There’s not a single reason as to why a business loan application may get rejected, and while banks maintain a greater degree of ambiguity and secrecy, a licensed monelyender in Singapore would be much more open regarding their evaluation criterias. Among the myriad reasons why such a loan application may get rejected, some of the prime reasons are the business’s profitability and revenue generation capabilities, the age of the business, lack of a corporate account, a low credit score, existing loans, etc. The evaluation parameters vary greatly from lender to lender, and Quick Loan maintains a clear evaluation procedure. If you are looking for a business loan, you can get one at favourable terms from us.

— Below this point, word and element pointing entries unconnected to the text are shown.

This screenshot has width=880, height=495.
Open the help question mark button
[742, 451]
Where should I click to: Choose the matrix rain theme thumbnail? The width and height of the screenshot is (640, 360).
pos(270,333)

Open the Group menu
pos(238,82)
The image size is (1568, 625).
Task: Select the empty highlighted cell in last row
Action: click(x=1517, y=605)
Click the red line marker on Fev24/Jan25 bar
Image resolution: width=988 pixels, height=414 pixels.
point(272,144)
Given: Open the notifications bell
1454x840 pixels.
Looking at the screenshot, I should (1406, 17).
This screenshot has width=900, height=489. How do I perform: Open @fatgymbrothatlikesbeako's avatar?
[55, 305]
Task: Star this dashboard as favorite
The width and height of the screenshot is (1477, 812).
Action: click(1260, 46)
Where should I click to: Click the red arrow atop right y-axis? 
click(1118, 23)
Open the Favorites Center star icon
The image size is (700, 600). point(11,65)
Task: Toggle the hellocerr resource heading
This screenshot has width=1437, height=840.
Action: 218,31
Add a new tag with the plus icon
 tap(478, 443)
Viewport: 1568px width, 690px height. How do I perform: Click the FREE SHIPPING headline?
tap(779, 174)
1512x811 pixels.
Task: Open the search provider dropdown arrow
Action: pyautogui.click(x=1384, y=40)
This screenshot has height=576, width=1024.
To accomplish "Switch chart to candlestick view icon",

For a SME, a business loan forms an extremely part of the ecosystem, as newer enterprises are often cash-strapped, and their avenues of raising the requisite amount of capital is pretty limited as they do not possess the might of the bigger corporations or highly-valued startups that can decide to go public when they want to raise additional funds for their operations or expansions. In such a situation, a loan from a licensed moneylender in Singapore can prove to be the air that they need in their sails to conquer the open operations. They must be aware of the aforementioned reasons, so that they can plan out their finances accordingly, thereby enjoying a seamless borrowing experience.

Looking to approach a money lender in Singapore for a business loan? We’ve got your back! At Quick Loan, no business is too big or too small for us. Over the years, we’ve successfully simplified the process of borrowing money or taking loans. Connect with us for loans on low-interest rates, instant approvals (in under 30 minutes), and custom loans for your varying needs.